On Wed, Jul 20, 2005 at 11:33:01PM -0400, Randy W. Sims wrote:
> >"use base" sucks. It uses horrible heuristics to do its thing and gets
> >things wrong disturbingly often. IMO its much preferable to avoid it.
> >As an example play around with it with multiple packages in a single
> >file, likewise play around with evaling packages into existance at run
> >time, and watch use base act like its been smoking crack.

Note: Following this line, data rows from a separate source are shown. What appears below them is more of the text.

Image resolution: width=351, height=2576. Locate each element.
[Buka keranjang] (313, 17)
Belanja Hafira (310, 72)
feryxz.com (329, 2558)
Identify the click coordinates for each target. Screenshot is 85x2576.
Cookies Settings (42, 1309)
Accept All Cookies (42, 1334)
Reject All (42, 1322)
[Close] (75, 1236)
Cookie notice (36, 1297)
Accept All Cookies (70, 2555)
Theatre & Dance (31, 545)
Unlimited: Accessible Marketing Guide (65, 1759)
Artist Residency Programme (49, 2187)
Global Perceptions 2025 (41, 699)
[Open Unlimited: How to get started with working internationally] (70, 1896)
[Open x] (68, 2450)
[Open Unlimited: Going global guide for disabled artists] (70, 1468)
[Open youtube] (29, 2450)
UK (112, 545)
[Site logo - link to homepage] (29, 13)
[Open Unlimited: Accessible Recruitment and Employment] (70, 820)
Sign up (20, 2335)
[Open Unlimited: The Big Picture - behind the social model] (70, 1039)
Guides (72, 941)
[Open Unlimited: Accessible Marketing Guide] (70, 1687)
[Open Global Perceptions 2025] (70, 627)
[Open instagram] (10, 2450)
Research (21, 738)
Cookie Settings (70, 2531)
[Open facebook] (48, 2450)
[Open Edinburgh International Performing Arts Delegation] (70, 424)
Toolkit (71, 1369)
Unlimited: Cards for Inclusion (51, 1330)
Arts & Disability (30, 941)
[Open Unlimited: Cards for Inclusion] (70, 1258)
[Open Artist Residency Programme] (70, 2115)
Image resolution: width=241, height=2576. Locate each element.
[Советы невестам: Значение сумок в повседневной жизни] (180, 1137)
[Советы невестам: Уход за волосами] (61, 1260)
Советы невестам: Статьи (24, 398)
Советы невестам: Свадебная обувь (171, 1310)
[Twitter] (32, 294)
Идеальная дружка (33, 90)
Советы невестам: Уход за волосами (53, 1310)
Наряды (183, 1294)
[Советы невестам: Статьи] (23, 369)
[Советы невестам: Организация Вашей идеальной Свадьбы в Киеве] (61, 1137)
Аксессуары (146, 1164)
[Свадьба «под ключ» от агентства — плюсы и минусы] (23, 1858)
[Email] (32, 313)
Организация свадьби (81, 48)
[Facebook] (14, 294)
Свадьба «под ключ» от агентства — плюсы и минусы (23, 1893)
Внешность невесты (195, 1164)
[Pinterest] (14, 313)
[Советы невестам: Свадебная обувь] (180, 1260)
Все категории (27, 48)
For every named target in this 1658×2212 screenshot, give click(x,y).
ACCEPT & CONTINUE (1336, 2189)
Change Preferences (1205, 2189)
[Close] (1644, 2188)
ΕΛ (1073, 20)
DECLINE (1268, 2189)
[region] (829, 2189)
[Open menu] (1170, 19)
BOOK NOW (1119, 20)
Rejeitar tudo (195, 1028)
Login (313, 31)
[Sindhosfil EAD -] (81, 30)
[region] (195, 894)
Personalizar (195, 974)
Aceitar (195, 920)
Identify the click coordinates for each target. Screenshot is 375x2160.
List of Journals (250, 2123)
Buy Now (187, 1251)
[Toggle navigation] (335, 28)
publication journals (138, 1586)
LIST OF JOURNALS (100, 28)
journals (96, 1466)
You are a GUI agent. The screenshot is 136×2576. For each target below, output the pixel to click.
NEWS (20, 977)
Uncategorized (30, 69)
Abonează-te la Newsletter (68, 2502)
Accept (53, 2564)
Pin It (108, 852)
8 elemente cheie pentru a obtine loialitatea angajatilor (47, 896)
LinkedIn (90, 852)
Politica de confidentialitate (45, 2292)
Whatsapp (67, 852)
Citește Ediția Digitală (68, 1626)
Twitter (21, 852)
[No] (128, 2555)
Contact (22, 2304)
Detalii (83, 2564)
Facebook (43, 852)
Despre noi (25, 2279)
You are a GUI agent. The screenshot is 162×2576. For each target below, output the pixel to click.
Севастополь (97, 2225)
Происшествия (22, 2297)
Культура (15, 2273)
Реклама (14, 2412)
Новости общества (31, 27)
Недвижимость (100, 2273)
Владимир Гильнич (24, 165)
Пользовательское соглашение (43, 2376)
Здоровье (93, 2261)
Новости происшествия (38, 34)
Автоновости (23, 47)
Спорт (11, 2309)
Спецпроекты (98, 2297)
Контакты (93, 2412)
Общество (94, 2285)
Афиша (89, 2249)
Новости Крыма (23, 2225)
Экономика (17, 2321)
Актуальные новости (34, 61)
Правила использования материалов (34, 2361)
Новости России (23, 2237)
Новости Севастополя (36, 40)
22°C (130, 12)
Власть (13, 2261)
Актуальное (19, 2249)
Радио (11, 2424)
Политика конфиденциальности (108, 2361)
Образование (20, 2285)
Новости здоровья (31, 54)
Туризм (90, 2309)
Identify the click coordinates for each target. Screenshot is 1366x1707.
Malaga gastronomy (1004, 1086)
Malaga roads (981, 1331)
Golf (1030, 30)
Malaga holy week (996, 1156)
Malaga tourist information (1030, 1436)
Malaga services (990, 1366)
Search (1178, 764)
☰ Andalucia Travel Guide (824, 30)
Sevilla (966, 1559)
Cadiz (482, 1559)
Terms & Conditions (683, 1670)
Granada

What do you expect it to do in these cases?  "use base" happens at compile
time.  In the case of the eval your class comes into existence at run time. 
In the multi package one I assume you're thinking of this:

        package Foo;
        use base 'Bar';

        package Bar;
        $bar = 42;

Where, similar problem, "use base 'Bar'" happens at compile time so Bar
does not yet exist.

The only solution I can think of is to remove the checks that the base 
class exists.  Or if there was some way for "base" to defer its checks
until after its caller has finished compiling, but I don't think that's
possible.


> What would break if base.pm checked %:: to see if the package is defined 
> /after/ it fails the C<eval "require $base"> ?  That would seem to solve 
> a large class of problems.

It does do that.


-- 
Michael G Schwern     [EMAIL PROTECTED]     http://www.pobox.com/~schwern
You are wicked and wrong to have broken inside and peeked at the
implementation and then relied upon it.